Aaaaaah….I feel better…

01 August 2006

Values Talk...

It's about modernization within Islam and out of it. It's about whether our value system can be shown to be sufficiently robust, true, principled and appealing that it beats theirs.
Tony's talking values...and he's sort of right, but we've got tread lightly with this language.

In a speach given in LA today as the last event of his visit, Blair focused on the Middle East conflict reframing the discussion in terms of western values versus fundamentalism. The PM terms it as modernization, but what I think we're really talking about here liberalization. Liberal values must prevail over radicalism if we are ever to see a cooling of tempers in the region. There really only are 3 outcomes, as I see it...Israel takes military control of the entire region with US backing, Israel is wiped off the face of the planet, or everyone learns to live together. I think it's safe to say that third outcome is the most likely to be allowed by world powers. But how do we get there? Well it ain't easy. We have to start by dealing with the last 100 years that SteveG outlines eloquently in a post today. And then there are the religious tensions...the chosen people in the holy land issue. Liberalism is a wonderful tool for dealing with these issues, and if it should overcome fundamentalism I can see a brighter future in the region.
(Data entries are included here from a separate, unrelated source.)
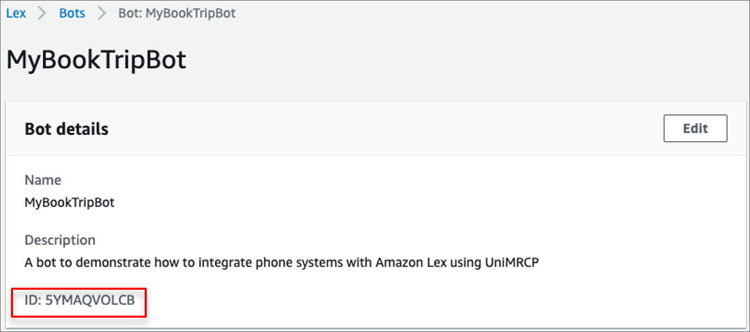Go to the Bots breadcrumb link
The height and width of the screenshot is (332, 750).
click(x=72, y=13)
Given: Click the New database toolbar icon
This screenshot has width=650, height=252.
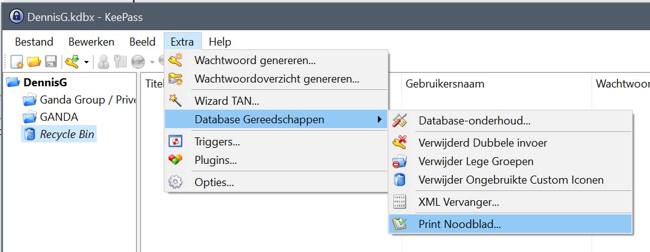Looking at the screenshot, I should point(17,61).
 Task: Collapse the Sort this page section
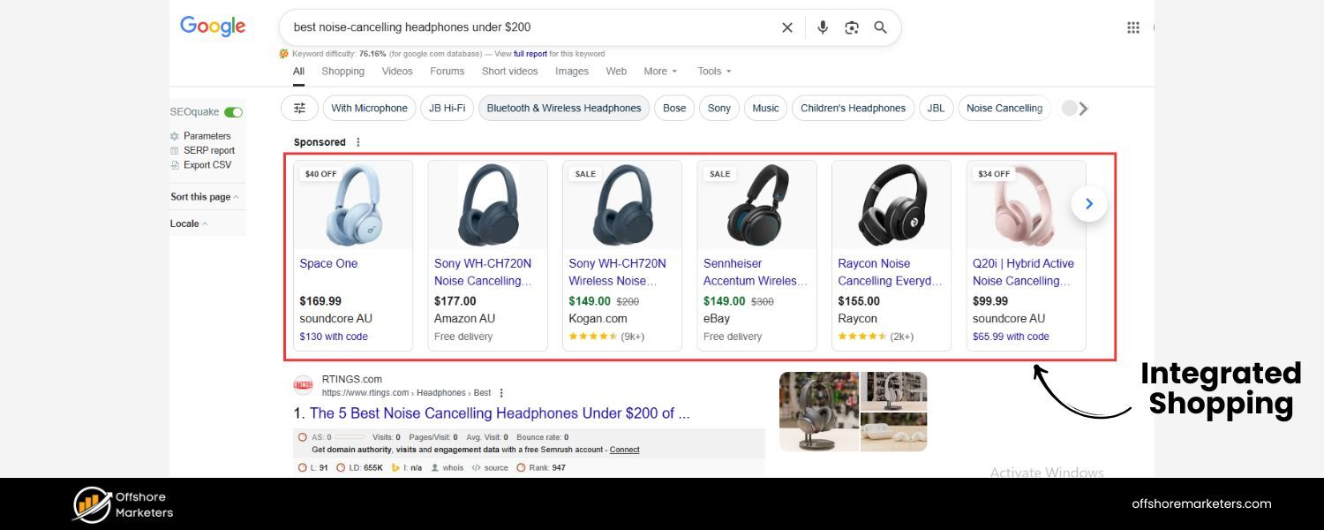click(200, 196)
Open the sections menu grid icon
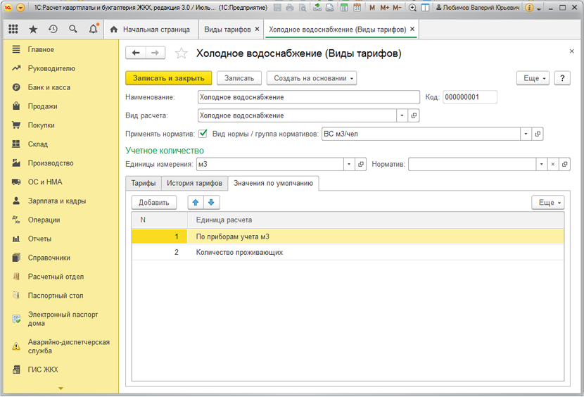584x397 pixels. pyautogui.click(x=13, y=30)
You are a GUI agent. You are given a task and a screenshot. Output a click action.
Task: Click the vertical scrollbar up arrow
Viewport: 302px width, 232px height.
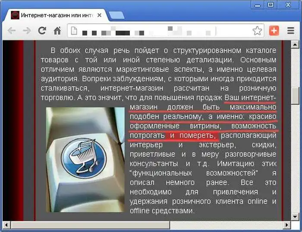[x=295, y=44]
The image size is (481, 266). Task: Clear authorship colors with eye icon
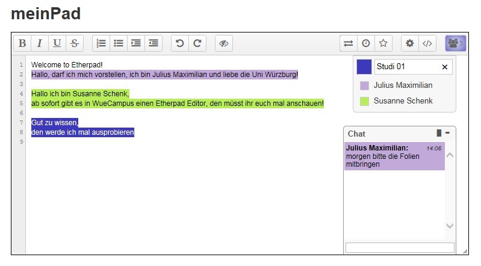223,43
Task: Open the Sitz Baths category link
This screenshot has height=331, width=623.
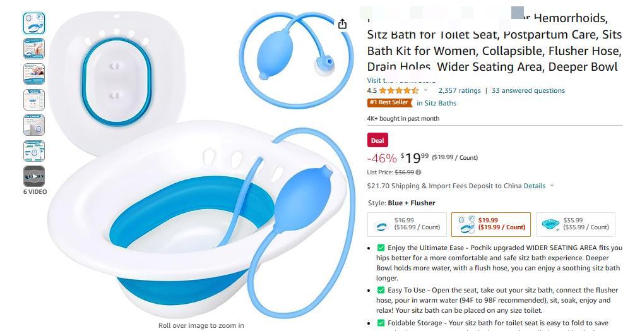Action: tap(436, 103)
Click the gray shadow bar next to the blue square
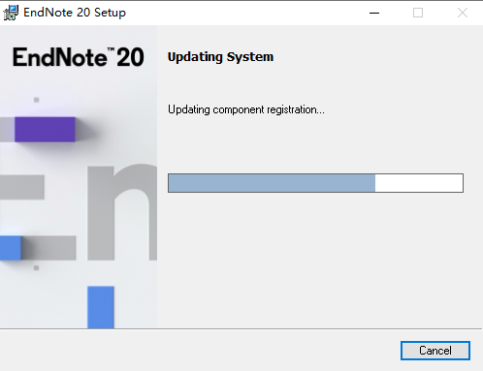 pyautogui.click(x=48, y=248)
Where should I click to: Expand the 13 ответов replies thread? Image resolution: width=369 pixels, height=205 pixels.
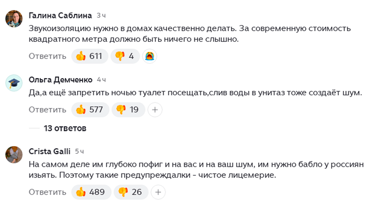[x=65, y=128]
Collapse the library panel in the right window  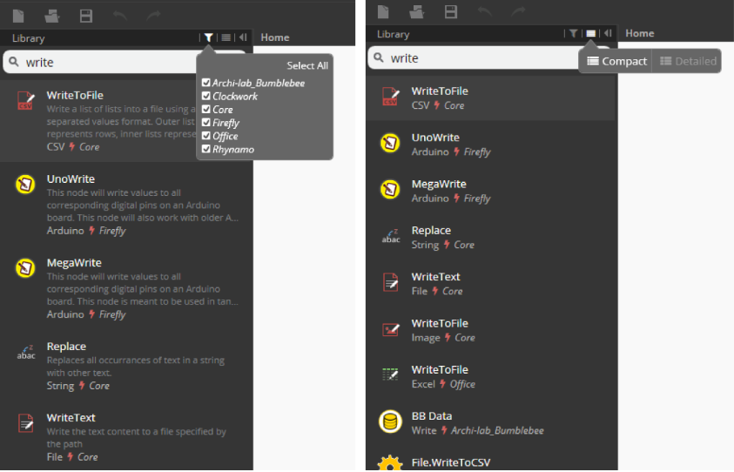608,33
But as I said, we must be very careful with this values language. To set up a dichotomy of western values vs. fundamentalism in the current political and public discourse game sounds eerily like setting up a Christian vs. Muslim paradigm. This language can quickly serve to incite violence rather than extoll the virtues of liberalism. In fact, it may be ill-guided to even throw this idea into the arena. Islam, like Christianity once did, must undergo a liberalization from the inside out, rather than forced from the outside. It's still a growing and evolving belief system...granted, it is one based in a more rigid moral/religious code than any other belief system to arise out of human thought, but it still has room for growth from within. To try to force it is to disrespect it, to guide it gently may be the answer...

This pobably is somewhat nonsensical...as I'm just working throught these thoughts...but if anyone can add anything or criticize anything, please do.